### Problem
Please rewrite the rows below, swapping "pixels" for "px" wherever it occurs and leaving everything else unchanged.

Rows on target coordinates:
+++++

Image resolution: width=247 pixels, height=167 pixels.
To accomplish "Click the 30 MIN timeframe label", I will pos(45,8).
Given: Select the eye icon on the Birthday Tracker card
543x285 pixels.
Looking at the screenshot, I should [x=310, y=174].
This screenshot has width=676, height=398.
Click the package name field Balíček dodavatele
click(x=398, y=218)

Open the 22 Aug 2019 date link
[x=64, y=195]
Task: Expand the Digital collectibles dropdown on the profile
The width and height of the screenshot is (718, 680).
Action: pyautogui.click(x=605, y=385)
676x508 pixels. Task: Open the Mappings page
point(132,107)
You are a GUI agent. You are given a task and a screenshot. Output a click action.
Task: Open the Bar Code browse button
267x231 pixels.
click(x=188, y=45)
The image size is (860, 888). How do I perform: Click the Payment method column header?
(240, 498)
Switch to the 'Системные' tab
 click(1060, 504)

+++++

### The reply
Image resolution: width=247 px, height=167 px.
To accomplish "Click the 30 MIN timeframe label", I will pos(45,8).
Given: Select the eye icon on the Birthday Tracker card
543x285 px.
Looking at the screenshot, I should [x=310, y=174].
This screenshot has width=676, height=398.
Click the package name field Balíček dodavatele
click(x=398, y=218)

Open the 22 Aug 2019 date link
[x=64, y=195]
Task: Expand the Digital collectibles dropdown on the profile
The width and height of the screenshot is (718, 680).
Action: pyautogui.click(x=605, y=385)
676x508 px. Task: Open the Mappings page
point(132,107)
You are a GUI agent. You are given a task and a screenshot. Output a click action.
Task: Open the Bar Code browse button
267x231 px.
click(x=188, y=45)
The image size is (860, 888). How do I perform: Click the Payment method column header?
(240, 498)
Switch to the 'Системные' tab
 click(1060, 504)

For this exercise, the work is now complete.